The Netherlands Institute for the Study of Crime and Law Enforcement (NSCR) has a new director. The board of NWO-I, the Institutes Organisation of NWO, has appointed Prof. Beate Völker as the institute’s director with effect from 1 November 2021. She will succeed the current interim director Prof. Peter van der Laan, who will retire.
Völker will be appointed for a period of five years: ‘I consider it a huge honour to be able to lead this fantastic institute where fundamental and at the same time interdisciplinary research is done into highly relevant societal issues concerning criminal behaviour, justice and democracy.’
The choice for Völker is the outcome of an international recruitment process and positive recommendations from the appointment committee, the institute advisory board and the NSCR works council. ‘I’m very pleased with the arrival of this new director’, says Prof. Peter van der Laan, interim-director NSCR. ‘She will further help NSCR to increase its national role, and thanks to her international network, she will help give shape to its external profile.’ Völker adds: ‘As the new director, I want to focus on the connection between NSCR and universities, universities of applied sciences, police academies and other institutes.
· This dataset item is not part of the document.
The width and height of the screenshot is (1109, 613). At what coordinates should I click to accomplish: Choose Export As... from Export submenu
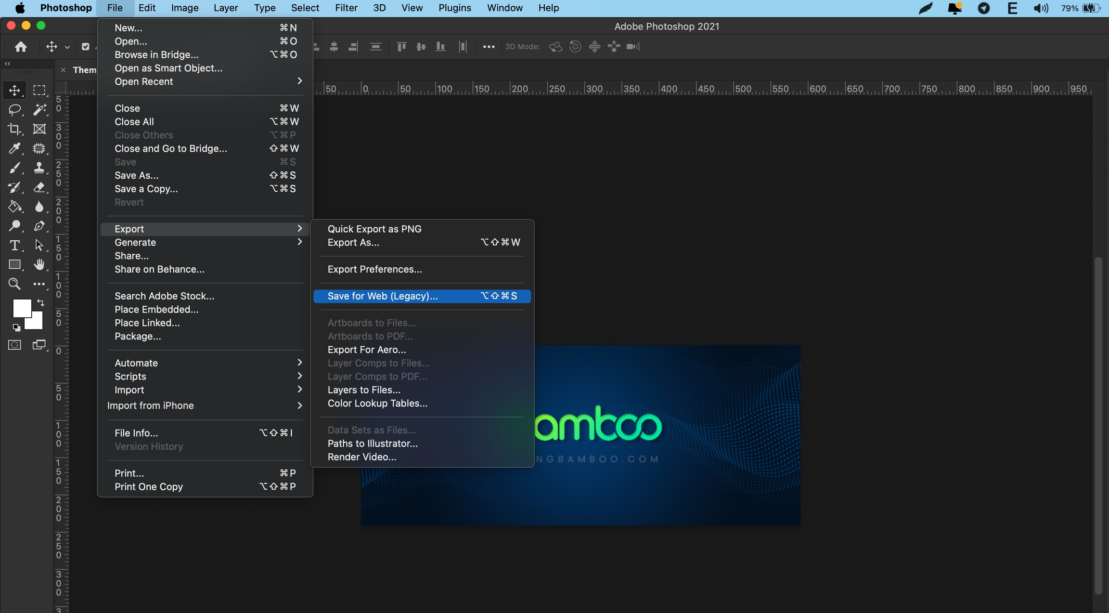353,242
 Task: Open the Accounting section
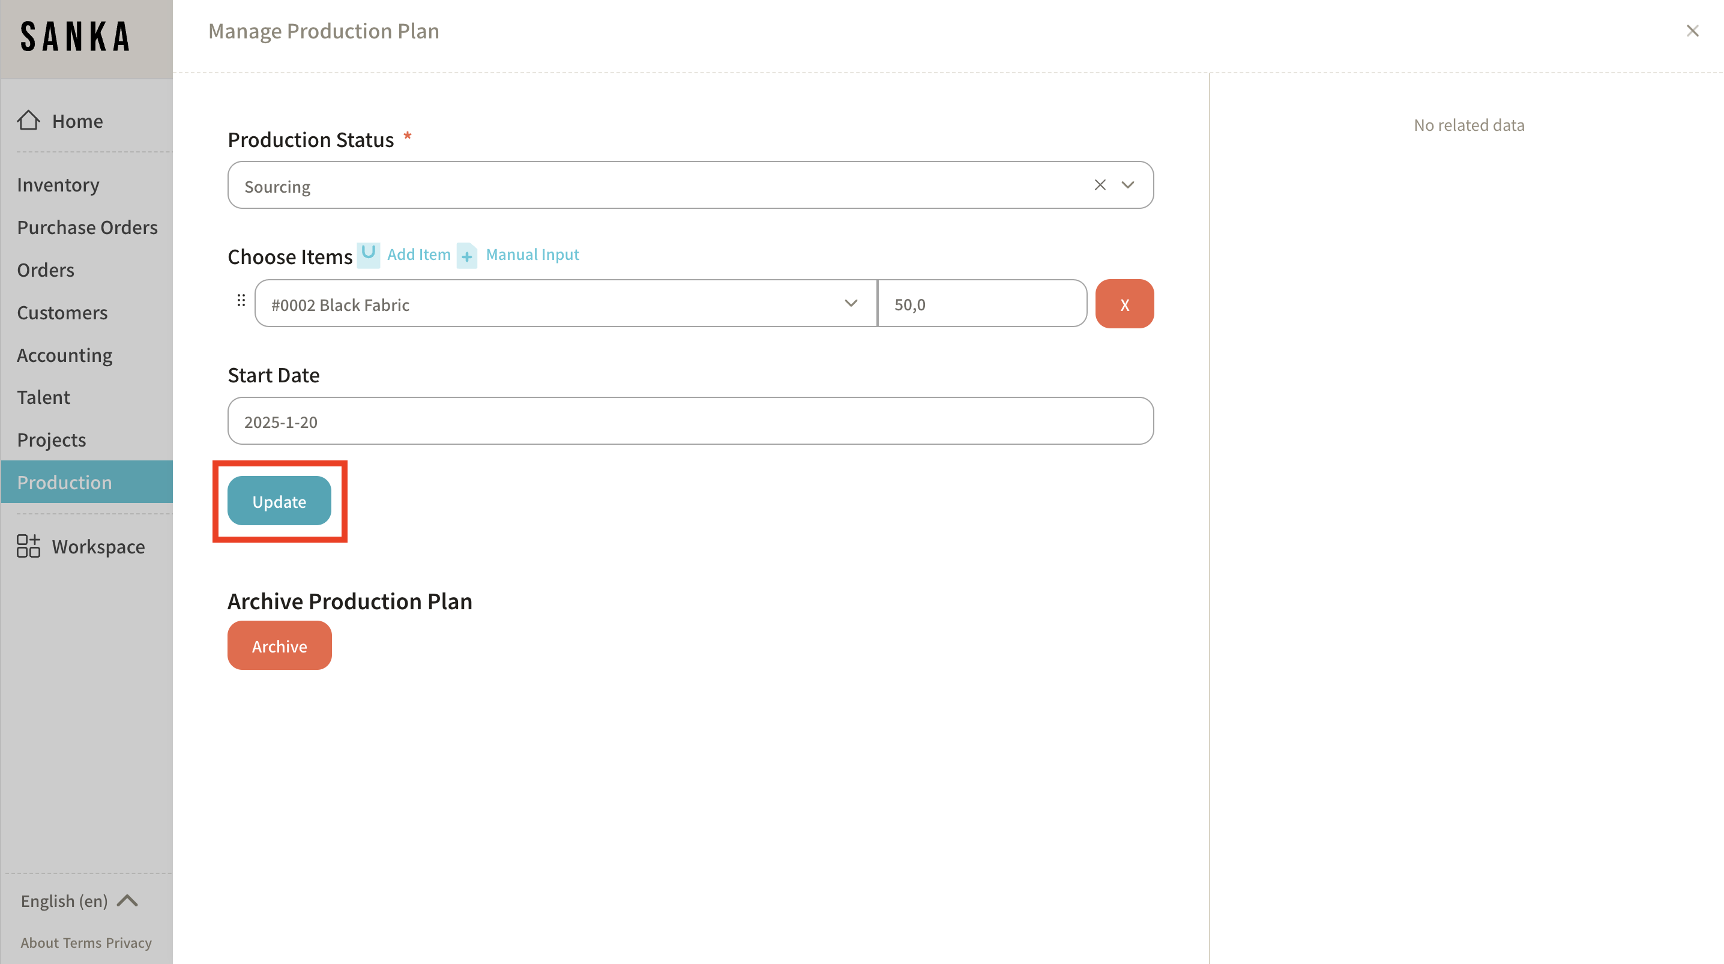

I want to help to build bridges between disciplines and organisations as well as between science and society.’
Völker works at Utrecht University, where she is chair of the Department of Human Geography and Spatial Planning (SGPL) and Professor of Urban Living and Social Networks. ‘Her scientific stature combined with her people-focused approach will further enhance the internal cohesion of the NWO institute’, says Prof. Marcel Levi, president of the NWO Executive Board. ‘At the same time, her high level of ambition and successful track record of developing and sharing knowledge will further strengthen the position of NSCR in the national knowledge arena.’
Völker has held various management, governance and educational positions. Until 2019, she was head of the research group Institutions, Inequalities and Life Course of the Department of Sociology at the University of Amsterdam, where she focused friendships and on peoples’ opportunities to establish relationships. Besides preferences, these opportunities mainly depend on the possibilities to make contacts, which in turn are determined by contexts, such as neighbourhoods, classrooms or places of work.
‘I want to contribute to the blossoming of research and innovative of ideas’, says Völker, looking ahead. ‘In doing so, I also want to engage young researchers in the Netherlands and beyond because they are the researchers of the future. And they are welcome at NSCR.’
NSCR does fundamental scientific research into criminality and law enforcement. The research is innovative, uses the latest methods and makes a contribution to major societal issues in the area of security and justice. NSCR is part of the institute organisation of the Dutch Research Council (NWO).